Some shows made people wait in line for more than 40 minutes, which can actually be used to watch other performers. If last year I got to watch 7-9 stages in a day, this time I had only managed to catch 5-6 stages — with had the longest waiting time mixed with a bad memory of watching an unpleasing sight of a drunk unattractive Portuguese hackler fan dancing and screaming his way while other people were trying to enjoy Bebel Gilberto show. Mucho peor. I feel bad for the Brazilian singer as well, because her show had some glitches in preparation, sound system, etc.
In overall, Java Jazz Festival started in 2005 as an experimental jazz event that tried to educate Indonesians on jazz music and attract more international jazz performers and tourists, by mixing some jazz musicians with pop artists that have little to none connection to jazz music whatsoever, including Slank, Padi, Kla Project, Kahitna, Raisa, Afgan, Jessy J, Christina Perri, Craig David, Lionel Richie, and this year, Ne-yo (??!!)
However, thanks to the festival, as a jazz fan I have had the pleasure to see world-class performers like Jonathan Butler, Dave Koz, Jamie Cullum, Joss Stone, Stevie Wonder, James Brown, India Arie, Santana, Corrine Bailey Rae, Babyface, Sting, Chris Botti, Chaka Khan, Peter White, Kirk Whalum, Kurt Elling, Sergio Mendes, David Foster, Jason Mraz, Rene Olstead, Bebel Gilberto, etc.
Not to mention world-class bands like Incognito, Fourplay, Mezzoforte, Ron King Big Band, Earth, Wind and Fire, the Manhattan Transfer, Spyro Gyra, and more.
The biggest benefit of going to this festival every year is to find old and new jazz artists from around the world that I have never heard before, especially those who have developed their brand among a niche market in their respective countries. Will Java Jazz Festival invite a great superstar performer like Laura Pausini, for example?

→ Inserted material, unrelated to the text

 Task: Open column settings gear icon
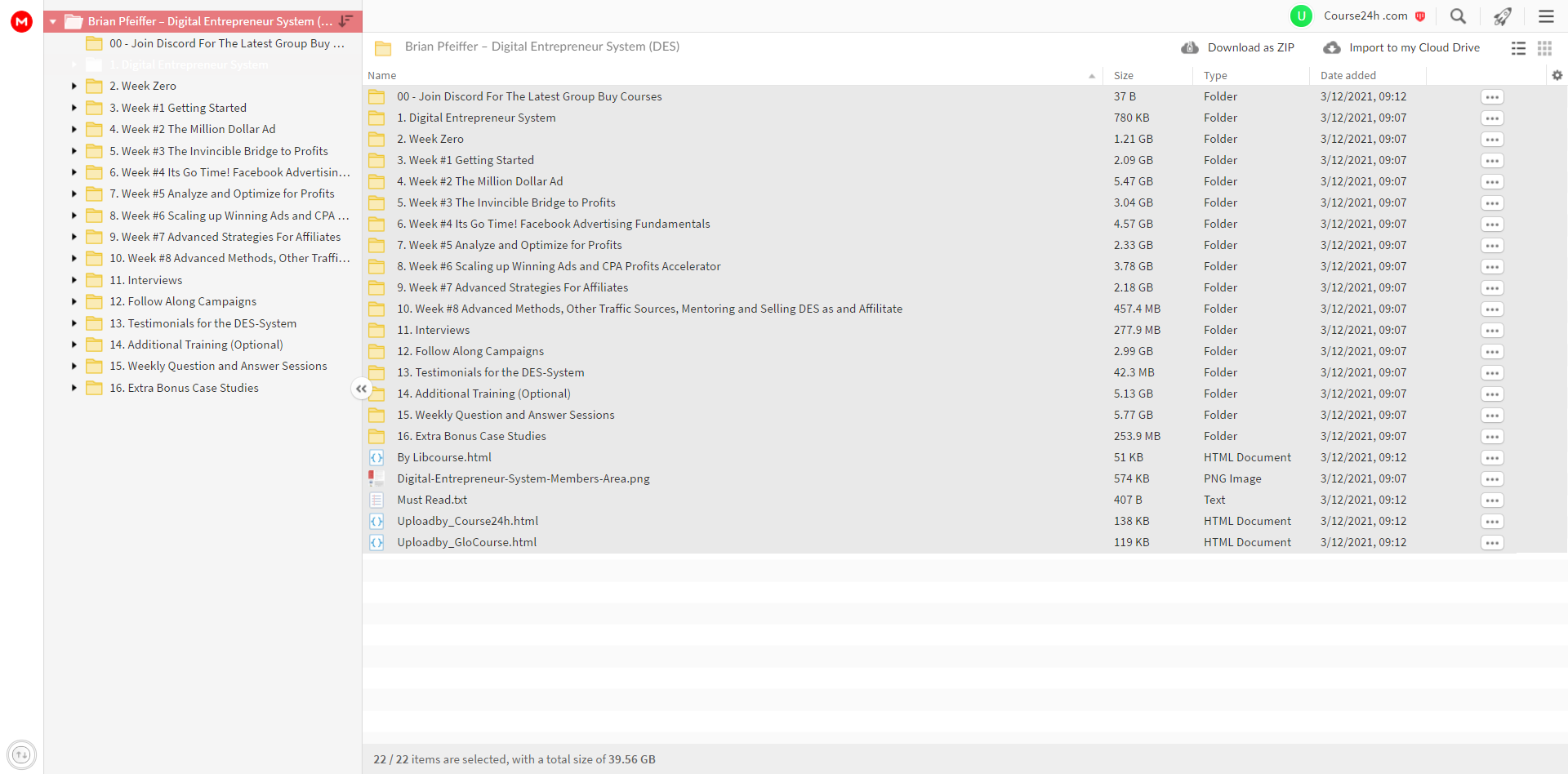tap(1557, 75)

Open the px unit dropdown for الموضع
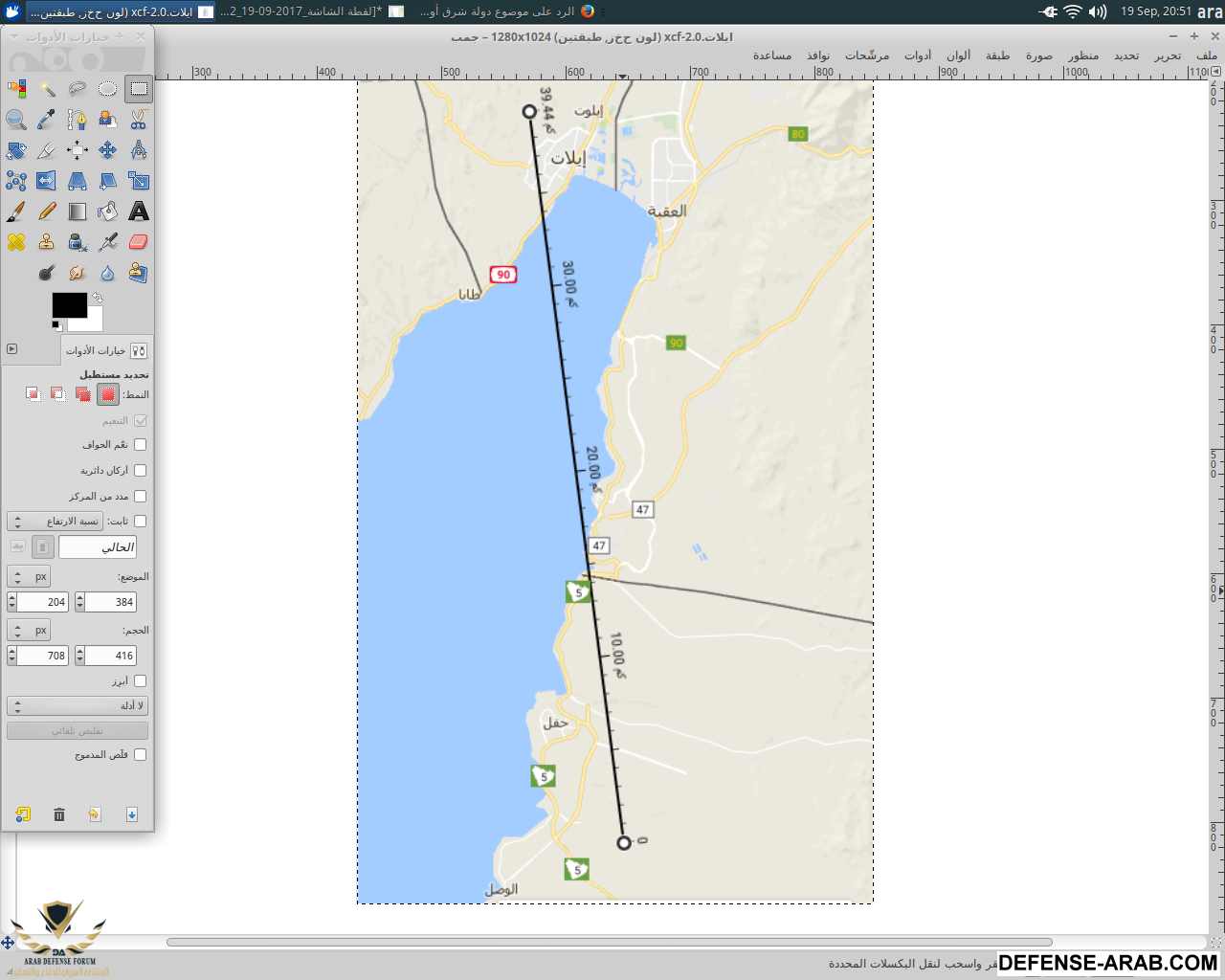[x=29, y=577]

I will still look forward of visiting the annual music festival so long as it is held in Jakarta. JIE Expo Kemayoran is not the best venue for this kind of event, but it is still a better option which doesn’t require a staycation compared to other venues in BSD, Ancol or Sentul, for example. I have to admit that the “snobbish” jazz lover in me still pick Jakarta Convention Center at Senayan area, because the venue is so much more smaller, accessible, convenient and located more privately indoor. I still remember blending with the volunteers, attending some pre-events, master classes or small sponsored meet and greet events on the lower floor, catching taxis from Sultan hotel, finding “secret” public toilets and eating spots that were less crowded, and so on. I couldn’t get that sense of belonging in JIE Expo because that place is huge and tricky.
What’s your most memorable Java Jazz experience so far?